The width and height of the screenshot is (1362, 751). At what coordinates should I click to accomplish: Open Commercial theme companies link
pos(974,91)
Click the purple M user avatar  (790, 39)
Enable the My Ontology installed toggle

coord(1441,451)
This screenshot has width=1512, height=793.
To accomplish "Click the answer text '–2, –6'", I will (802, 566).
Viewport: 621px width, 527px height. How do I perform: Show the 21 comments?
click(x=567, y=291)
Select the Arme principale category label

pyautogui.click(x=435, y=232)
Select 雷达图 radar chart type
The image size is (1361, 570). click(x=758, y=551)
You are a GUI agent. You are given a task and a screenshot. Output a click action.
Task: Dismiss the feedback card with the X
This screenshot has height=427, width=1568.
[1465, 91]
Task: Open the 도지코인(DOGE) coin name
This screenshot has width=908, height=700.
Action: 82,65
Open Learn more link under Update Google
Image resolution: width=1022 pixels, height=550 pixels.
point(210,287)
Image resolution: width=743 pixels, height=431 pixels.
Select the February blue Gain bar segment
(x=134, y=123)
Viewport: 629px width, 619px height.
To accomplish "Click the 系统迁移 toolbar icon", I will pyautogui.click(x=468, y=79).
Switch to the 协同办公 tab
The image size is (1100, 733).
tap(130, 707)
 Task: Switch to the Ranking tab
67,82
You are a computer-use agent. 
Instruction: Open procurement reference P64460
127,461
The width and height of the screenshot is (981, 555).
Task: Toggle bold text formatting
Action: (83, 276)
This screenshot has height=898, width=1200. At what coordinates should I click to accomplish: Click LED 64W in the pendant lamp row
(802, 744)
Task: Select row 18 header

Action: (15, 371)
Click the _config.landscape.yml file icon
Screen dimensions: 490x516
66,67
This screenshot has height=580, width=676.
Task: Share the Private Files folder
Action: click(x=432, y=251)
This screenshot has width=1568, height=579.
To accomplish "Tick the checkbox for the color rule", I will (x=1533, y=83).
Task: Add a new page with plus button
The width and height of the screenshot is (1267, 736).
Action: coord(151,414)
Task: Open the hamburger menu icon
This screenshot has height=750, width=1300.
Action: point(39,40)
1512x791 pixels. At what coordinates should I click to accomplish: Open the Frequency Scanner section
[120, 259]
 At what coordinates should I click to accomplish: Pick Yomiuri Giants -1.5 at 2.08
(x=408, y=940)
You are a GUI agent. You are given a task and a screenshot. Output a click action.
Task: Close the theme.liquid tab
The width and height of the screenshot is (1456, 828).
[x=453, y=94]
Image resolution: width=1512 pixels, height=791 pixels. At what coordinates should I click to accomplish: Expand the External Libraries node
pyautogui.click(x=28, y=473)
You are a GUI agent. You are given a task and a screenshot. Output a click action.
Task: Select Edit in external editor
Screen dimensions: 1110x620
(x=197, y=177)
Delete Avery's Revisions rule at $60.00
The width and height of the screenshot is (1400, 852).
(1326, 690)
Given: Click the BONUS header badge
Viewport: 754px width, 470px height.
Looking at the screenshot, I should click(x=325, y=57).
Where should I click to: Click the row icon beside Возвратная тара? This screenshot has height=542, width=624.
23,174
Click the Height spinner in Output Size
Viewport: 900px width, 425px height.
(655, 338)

◇ ◇ ◇

Every entry should be transcribed exactly, with nothing omitted.

> SOLUTION BELOW:
The width and height of the screenshot is (1362, 751). At what coordinates should I click to accomplish: Open Commercial theme companies link
pos(974,91)
Click the purple M user avatar  (790, 39)
Enable the My Ontology installed toggle

coord(1441,451)
This screenshot has width=1512, height=793.
To accomplish "Click the answer text '–2, –6'", I will (802, 566).
Viewport: 621px width, 527px height. How do I perform: Show the 21 comments?
click(x=567, y=291)
Select the Arme principale category label

pyautogui.click(x=435, y=232)
Select 雷达图 radar chart type
The image size is (1361, 570). click(x=758, y=551)
You are a GUI agent. You are given a task and a screenshot. Output a click action.
Task: Dismiss the feedback card with the X
This screenshot has height=427, width=1568.
[1465, 91]
Task: Open the 도지코인(DOGE) coin name
This screenshot has width=908, height=700.
Action: 82,65
Open Learn more link under Update Google
Image resolution: width=1022 pixels, height=550 pixels.
point(210,287)
Image resolution: width=743 pixels, height=431 pixels.
Select the February blue Gain bar segment
(x=134, y=123)
Viewport: 629px width, 619px height.
To accomplish "Click the 系统迁移 toolbar icon", I will pyautogui.click(x=468, y=79).
Switch to the 协同办公 tab
The image size is (1100, 733).
tap(130, 707)
 Task: Switch to the Ranking tab
67,82
You are a computer-use agent. 
Instruction: Open procurement reference P64460
127,461
The width and height of the screenshot is (981, 555).
Task: Toggle bold text formatting
Action: (83, 276)
This screenshot has height=898, width=1200. At what coordinates should I click to accomplish: Click LED 64W in the pendant lamp row
(802, 744)
Task: Select row 18 header

Action: (15, 371)
Click the _config.landscape.yml file icon
Screen dimensions: 490x516
66,67
This screenshot has height=580, width=676.
Task: Share the Private Files folder
Action: click(x=432, y=251)
This screenshot has width=1568, height=579.
To accomplish "Tick the checkbox for the color rule", I will (x=1533, y=83).
Task: Add a new page with plus button
The width and height of the screenshot is (1267, 736).
Action: coord(151,414)
Task: Open the hamburger menu icon
This screenshot has height=750, width=1300.
Action: point(39,40)
1512x791 pixels. At what coordinates should I click to accomplish: Open the Frequency Scanner section
[120, 259]
 At what coordinates should I click to accomplish: Pick Yomiuri Giants -1.5 at 2.08
(x=408, y=940)
You are a GUI agent. You are given a task and a screenshot. Output a click action.
Task: Close the theme.liquid tab
The width and height of the screenshot is (1456, 828).
[x=453, y=94]
Image resolution: width=1512 pixels, height=791 pixels. At what coordinates should I click to accomplish: Expand the External Libraries node
pyautogui.click(x=28, y=473)
You are a GUI agent. You are given a task and a screenshot. Output a click action.
Task: Select Edit in external editor
Screen dimensions: 1110x620
(x=197, y=177)
Delete Avery's Revisions rule at $60.00
The width and height of the screenshot is (1400, 852).
(1326, 690)
Given: Click the BONUS header badge
Viewport: 754px width, 470px height.
Looking at the screenshot, I should click(x=325, y=57).
Where should I click to: Click the row icon beside Возвратная тара? This screenshot has height=542, width=624.
23,174
Click the Height spinner in Output Size
Viewport: 900px width, 425px height.
(655, 338)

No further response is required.